Saved data entries:
※ ※ ※

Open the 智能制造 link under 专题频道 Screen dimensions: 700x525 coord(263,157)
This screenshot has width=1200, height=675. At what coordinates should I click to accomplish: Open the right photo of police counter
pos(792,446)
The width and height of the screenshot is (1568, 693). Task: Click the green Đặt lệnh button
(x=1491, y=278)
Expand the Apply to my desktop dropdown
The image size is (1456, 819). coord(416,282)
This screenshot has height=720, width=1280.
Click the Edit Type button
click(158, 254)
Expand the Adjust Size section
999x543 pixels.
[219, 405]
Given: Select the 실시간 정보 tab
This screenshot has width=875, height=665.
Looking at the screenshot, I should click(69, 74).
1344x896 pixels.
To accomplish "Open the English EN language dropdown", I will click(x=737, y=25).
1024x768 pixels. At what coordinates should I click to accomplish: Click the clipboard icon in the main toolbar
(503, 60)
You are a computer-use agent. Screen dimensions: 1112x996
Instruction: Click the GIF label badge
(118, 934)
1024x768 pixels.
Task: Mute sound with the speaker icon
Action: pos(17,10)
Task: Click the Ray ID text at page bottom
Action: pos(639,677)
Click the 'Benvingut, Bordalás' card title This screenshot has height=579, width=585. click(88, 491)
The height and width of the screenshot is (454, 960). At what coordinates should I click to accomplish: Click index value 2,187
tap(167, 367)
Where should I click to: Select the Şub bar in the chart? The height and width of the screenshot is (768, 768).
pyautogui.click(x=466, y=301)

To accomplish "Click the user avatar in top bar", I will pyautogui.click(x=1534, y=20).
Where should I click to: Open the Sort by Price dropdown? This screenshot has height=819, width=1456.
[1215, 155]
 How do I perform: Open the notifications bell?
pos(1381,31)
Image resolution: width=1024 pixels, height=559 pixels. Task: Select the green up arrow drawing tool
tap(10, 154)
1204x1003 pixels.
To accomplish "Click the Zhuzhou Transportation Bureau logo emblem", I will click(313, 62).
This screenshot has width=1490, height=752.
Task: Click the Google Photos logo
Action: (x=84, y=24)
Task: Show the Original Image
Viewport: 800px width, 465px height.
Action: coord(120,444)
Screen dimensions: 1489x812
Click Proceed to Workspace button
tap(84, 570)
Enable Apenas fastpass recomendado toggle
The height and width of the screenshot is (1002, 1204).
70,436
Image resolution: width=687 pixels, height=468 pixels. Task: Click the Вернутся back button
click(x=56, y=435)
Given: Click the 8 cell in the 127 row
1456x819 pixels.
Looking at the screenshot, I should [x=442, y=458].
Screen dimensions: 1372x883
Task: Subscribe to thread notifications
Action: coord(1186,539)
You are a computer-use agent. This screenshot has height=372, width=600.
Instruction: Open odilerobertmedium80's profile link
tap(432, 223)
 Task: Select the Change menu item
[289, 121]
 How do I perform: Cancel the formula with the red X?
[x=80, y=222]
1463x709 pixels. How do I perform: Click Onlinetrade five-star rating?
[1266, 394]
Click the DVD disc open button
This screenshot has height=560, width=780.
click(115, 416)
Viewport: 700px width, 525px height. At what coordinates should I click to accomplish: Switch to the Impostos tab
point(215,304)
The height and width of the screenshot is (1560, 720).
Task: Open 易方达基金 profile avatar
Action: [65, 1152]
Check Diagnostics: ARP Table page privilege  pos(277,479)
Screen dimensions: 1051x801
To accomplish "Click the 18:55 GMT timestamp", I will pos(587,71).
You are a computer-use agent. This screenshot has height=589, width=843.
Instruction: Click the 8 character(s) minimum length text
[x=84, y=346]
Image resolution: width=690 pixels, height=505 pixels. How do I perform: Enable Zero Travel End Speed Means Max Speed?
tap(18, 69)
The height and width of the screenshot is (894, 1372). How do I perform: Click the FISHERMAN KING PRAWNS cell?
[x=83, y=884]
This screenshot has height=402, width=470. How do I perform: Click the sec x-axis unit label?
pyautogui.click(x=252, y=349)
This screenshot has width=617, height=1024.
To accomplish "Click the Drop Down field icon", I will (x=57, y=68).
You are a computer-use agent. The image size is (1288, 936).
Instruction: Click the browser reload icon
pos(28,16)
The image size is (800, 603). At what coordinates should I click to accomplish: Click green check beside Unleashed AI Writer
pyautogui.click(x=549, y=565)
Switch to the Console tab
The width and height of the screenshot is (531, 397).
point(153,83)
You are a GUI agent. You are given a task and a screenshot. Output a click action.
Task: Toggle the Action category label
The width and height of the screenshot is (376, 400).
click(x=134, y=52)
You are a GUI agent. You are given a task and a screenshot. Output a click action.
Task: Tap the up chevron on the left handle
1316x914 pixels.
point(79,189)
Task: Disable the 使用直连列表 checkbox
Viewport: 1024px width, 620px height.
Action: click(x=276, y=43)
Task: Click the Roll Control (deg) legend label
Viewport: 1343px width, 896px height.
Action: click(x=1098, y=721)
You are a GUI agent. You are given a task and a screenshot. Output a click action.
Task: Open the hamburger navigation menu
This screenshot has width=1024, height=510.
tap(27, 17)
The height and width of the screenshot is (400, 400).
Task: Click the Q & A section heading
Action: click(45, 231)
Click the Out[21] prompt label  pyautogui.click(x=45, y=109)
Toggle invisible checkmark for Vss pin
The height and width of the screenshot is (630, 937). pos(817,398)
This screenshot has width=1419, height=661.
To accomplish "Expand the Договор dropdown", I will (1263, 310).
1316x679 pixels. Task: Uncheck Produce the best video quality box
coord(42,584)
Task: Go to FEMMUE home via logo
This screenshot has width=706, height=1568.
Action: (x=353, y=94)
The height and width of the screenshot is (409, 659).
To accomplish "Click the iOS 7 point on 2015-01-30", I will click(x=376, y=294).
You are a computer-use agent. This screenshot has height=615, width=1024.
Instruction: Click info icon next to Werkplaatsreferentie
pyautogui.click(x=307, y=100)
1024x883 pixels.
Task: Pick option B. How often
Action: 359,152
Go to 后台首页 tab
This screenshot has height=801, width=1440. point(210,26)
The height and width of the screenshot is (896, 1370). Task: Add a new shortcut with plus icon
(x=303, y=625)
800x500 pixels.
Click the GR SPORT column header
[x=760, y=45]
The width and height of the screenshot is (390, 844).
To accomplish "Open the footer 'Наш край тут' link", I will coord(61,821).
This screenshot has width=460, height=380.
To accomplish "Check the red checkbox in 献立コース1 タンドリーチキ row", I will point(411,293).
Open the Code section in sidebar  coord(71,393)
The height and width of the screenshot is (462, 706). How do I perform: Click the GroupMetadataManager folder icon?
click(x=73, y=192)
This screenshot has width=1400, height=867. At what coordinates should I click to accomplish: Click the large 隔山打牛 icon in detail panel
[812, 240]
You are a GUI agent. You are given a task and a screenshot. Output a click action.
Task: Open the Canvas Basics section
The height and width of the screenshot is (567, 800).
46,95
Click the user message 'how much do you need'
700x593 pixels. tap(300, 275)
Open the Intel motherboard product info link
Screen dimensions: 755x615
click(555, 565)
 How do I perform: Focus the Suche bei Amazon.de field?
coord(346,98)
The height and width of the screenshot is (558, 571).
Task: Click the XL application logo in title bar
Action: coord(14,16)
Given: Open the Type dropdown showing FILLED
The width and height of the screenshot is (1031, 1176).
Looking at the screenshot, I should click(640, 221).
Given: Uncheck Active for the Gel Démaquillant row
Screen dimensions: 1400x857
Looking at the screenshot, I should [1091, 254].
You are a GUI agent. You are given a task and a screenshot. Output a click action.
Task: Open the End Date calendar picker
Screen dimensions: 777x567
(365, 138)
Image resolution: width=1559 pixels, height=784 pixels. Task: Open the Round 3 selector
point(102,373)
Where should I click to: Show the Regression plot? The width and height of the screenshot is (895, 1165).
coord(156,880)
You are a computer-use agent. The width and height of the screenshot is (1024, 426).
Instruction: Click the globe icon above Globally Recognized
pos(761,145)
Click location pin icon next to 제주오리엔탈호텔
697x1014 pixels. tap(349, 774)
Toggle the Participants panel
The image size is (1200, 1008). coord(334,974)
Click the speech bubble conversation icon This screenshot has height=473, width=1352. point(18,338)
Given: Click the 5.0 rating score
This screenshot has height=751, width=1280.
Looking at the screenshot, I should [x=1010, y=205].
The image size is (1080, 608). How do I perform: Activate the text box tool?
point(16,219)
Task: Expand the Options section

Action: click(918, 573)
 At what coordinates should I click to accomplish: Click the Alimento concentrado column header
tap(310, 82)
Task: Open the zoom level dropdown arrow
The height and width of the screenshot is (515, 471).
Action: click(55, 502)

※ ※ ※

■ **Work task**: Every line above in which the word "checkbox" is present must be copied into the answer.

■ **Reply to the exercise**:
Task: Disable the 使用直连列表 checkbox
To accomplish "Check the red checkbox in 献立コース1 タンドリーチキ row", I will point(411,293).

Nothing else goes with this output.